Carrying Ojo over the mountain
His saturnine sword was the scimitar moon
Soon, thundered Ojo, vengeance soon!
This went on too long and no one could tell what Ojo was trying to achieve, and Liir said that was pretty much standard operating procedure for the military. But then Little Daffy recalled something from her own childhood.
Jack, Jack, Pumpkinhead
“How does it go now?” She tried again.
Jack, Jack, Pumpkinhead
Woke to life in a pumpkin bed
Made his breakfast of pumpkin bread
Fell and squashed his pumpkin head
Went to the farmer and the farmer said
Pumpkins smash but can’t be dead
Plant your brains in the pumpkin bed
Grow yourself a brand-new head.
That’s what he said he said he said
’Cause the farmer liked his pumpkin bread.
Rain admired that one and clapped her hands.
“That’s a nursery ditty from a soundly agrarian society,” said the Lion, “no doubt about it.”
“Do you have a song to sing?” Candle asked of Rain.
“I knew about a fish once that was locked in a apple-shaped room in the ice. But I don’t know what happened to it.”
They waited in case she might remember; they waited with that affectionate and bothersome patience with which elders heap expectation on the shoulders of the young. When Rain spoke again, though, she seemed not to be aware of their appetite for anything more about the fish. She said, “I don’t know what happens to us.” She said it as a question.
“Oh well,” said Candle. “None of us knows that.”
“What happens to us is a joke, and don’t pretend otherwise,” said the dwarf.
“What happens to us is sleep,” said Liir firmly. “Time to go have a pee, Rain. I’ll walk you a little way out.”
Tay didn’t let Rain go anywhere without scampering after her, no matter how asleep it had seemed to be. It woke itself up when Rain moved, and it followed Rain and her father to a blind of scattercoin, where Liir turned his head just far enough to simulate modesty, but not far enough to allow Rain to escape his peripheral vision.
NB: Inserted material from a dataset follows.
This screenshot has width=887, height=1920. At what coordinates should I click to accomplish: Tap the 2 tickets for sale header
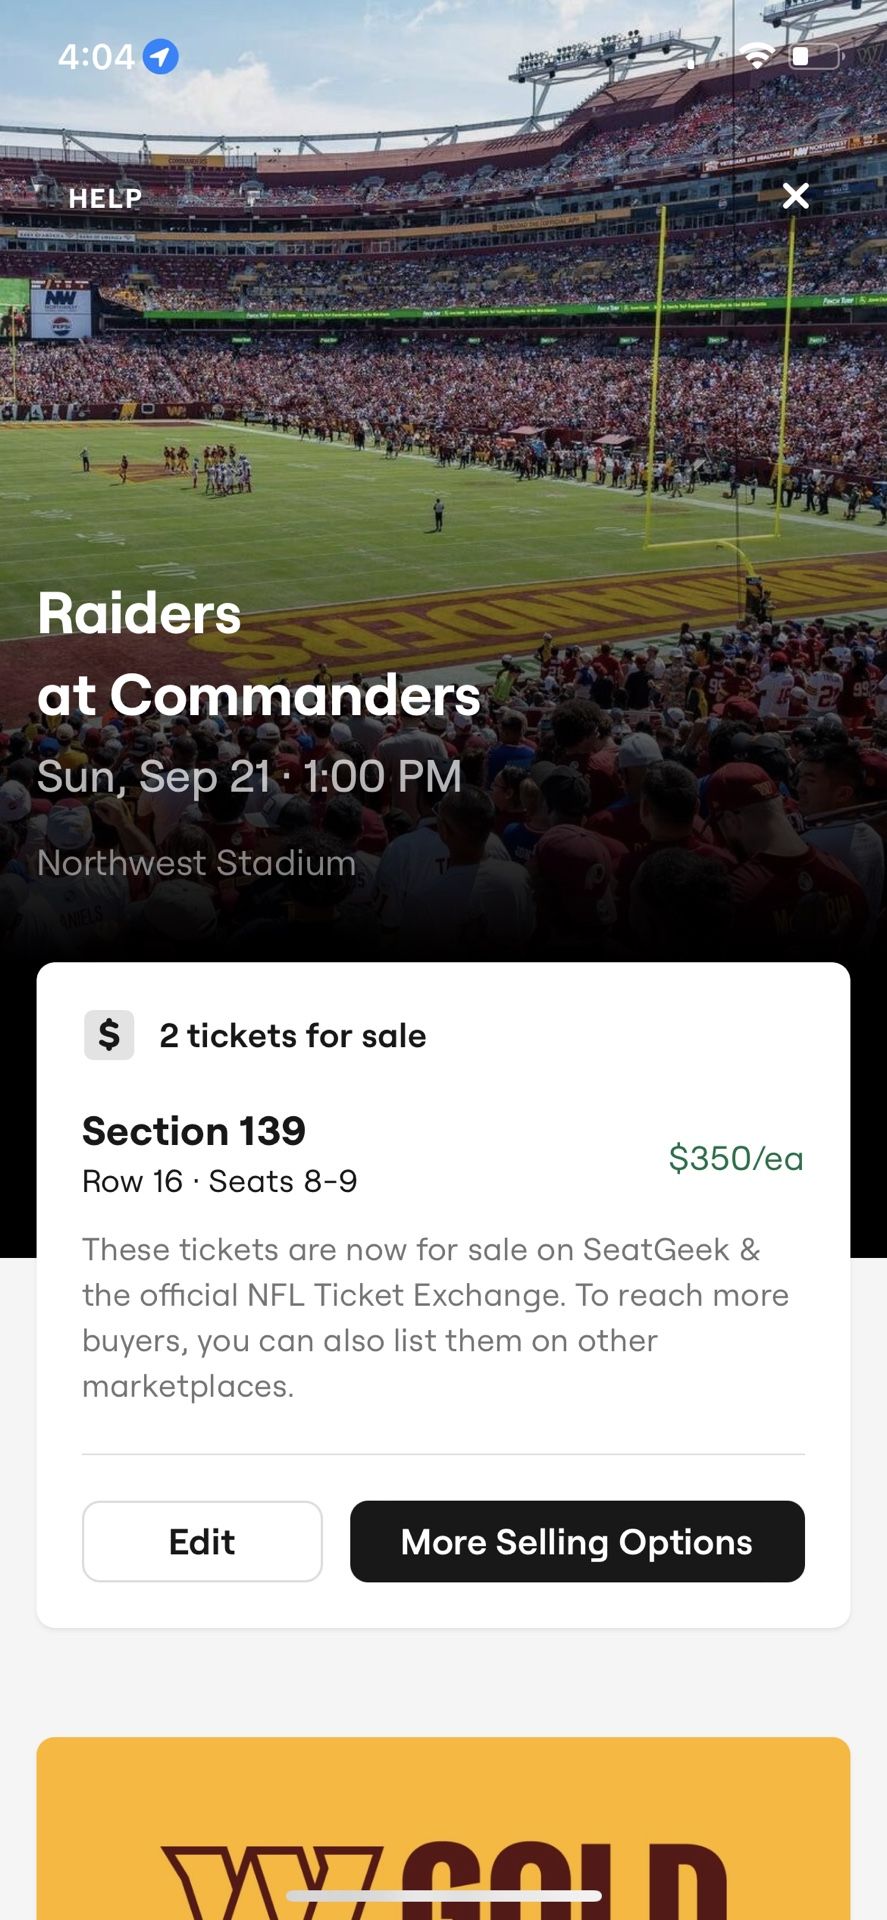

They wandered about for three more days, slogging through mud and sluicing through rain that sometimes preferred to be snow. Between low tired hills, through unnamed valleys formed by streams threading down from the Kells for ten thousand years. “You ought to know if we’re closing in on the farm,” said Liir to Candle as they blundered along shallow slopes. Their ankles all ached from the slant. “You can see the present.”
“This isn’t the present anymore,” said Candle. “Apple Press Farm is in our past now, and one hill looks much the same as another.”
Finally they discovered the right arrangment of
slopes and dips, and they began to drive down ancient agricultural tracks kept clear by animal passage. They came upon a tapering winter meadow. A thwart-hipped woman with a basket and a set of rusting loppers was moving about the weird beautiful verdant green glowing wetly in the thin snow and the thinning rain.
“As I live and breathe,” said Little Daffy.